::: Data for analysis

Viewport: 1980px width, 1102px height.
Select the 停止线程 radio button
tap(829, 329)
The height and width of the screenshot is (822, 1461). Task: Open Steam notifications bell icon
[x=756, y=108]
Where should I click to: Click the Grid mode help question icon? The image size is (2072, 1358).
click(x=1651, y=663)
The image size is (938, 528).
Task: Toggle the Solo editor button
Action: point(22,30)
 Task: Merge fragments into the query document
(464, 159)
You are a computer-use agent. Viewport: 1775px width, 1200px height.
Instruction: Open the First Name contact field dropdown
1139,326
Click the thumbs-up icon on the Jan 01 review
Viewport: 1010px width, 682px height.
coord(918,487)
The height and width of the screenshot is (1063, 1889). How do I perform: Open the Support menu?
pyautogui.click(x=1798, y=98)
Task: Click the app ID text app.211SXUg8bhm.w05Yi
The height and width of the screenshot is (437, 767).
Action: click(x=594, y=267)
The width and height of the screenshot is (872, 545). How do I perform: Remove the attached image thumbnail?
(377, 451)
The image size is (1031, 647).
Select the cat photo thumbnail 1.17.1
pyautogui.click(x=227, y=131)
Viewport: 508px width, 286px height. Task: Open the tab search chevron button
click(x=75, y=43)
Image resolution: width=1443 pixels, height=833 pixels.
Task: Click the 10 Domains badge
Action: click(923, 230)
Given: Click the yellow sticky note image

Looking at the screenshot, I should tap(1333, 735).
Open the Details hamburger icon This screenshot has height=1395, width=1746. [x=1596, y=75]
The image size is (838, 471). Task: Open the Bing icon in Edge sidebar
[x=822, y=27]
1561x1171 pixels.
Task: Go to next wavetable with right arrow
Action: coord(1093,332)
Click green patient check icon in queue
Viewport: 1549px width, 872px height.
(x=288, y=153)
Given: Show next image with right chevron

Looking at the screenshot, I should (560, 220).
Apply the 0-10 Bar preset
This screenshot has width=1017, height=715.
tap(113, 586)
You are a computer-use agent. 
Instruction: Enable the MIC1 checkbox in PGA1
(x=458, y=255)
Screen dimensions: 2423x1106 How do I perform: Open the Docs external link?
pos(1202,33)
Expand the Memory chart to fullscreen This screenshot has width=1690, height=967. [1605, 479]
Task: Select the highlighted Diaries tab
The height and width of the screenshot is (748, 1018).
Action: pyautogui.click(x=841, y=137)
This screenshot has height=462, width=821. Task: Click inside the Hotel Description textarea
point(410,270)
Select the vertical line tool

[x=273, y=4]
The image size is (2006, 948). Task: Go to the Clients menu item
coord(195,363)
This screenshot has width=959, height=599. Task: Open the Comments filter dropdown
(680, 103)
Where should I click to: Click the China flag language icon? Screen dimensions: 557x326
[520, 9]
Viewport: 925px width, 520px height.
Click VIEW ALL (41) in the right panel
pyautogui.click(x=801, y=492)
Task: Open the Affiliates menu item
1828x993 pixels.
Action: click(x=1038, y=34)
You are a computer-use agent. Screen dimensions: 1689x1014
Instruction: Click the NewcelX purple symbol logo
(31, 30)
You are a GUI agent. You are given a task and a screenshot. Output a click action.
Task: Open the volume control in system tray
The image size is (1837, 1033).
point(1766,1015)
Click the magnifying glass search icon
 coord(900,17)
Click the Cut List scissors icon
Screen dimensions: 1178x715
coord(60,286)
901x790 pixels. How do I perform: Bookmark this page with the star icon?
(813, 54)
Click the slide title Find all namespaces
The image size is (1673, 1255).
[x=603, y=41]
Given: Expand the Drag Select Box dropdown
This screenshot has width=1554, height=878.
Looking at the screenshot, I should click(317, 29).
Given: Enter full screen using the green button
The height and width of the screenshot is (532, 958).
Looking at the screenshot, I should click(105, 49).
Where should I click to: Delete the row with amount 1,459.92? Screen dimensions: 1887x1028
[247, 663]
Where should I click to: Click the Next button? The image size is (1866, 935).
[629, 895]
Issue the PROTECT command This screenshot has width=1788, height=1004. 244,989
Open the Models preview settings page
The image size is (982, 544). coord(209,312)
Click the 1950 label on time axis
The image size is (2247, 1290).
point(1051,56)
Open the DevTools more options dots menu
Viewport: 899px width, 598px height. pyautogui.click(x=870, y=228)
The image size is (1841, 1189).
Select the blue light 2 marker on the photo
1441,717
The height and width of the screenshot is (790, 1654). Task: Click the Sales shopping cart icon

::::::

What this task involves → Out of the data above, transcribe exactly and only the lines starting with the line that has "Viewport: 925px width, 520px height." and going on through the line that has "Given: Expand the Drag Select Box dropdown", both included.

Answer for this exercise →
Viewport: 925px width, 520px height.
Click VIEW ALL (41) in the right panel
pyautogui.click(x=801, y=492)
Task: Open the Affiliates menu item
1828x993 pixels.
Action: click(x=1038, y=34)
You are a computer-use agent. Screen dimensions: 1689x1014
Instruction: Click the NewcelX purple symbol logo
(31, 30)
You are a GUI agent. You are given a task and a screenshot. Output a click action.
Task: Open the volume control in system tray
The image size is (1837, 1033).
point(1766,1015)
Click the magnifying glass search icon
 coord(900,17)
Click the Cut List scissors icon
Screen dimensions: 1178x715
coord(60,286)
901x790 pixels. How do I perform: Bookmark this page with the star icon?
(813, 54)
Click the slide title Find all namespaces
The image size is (1673, 1255).
[x=603, y=41]
Given: Expand the Drag Select Box dropdown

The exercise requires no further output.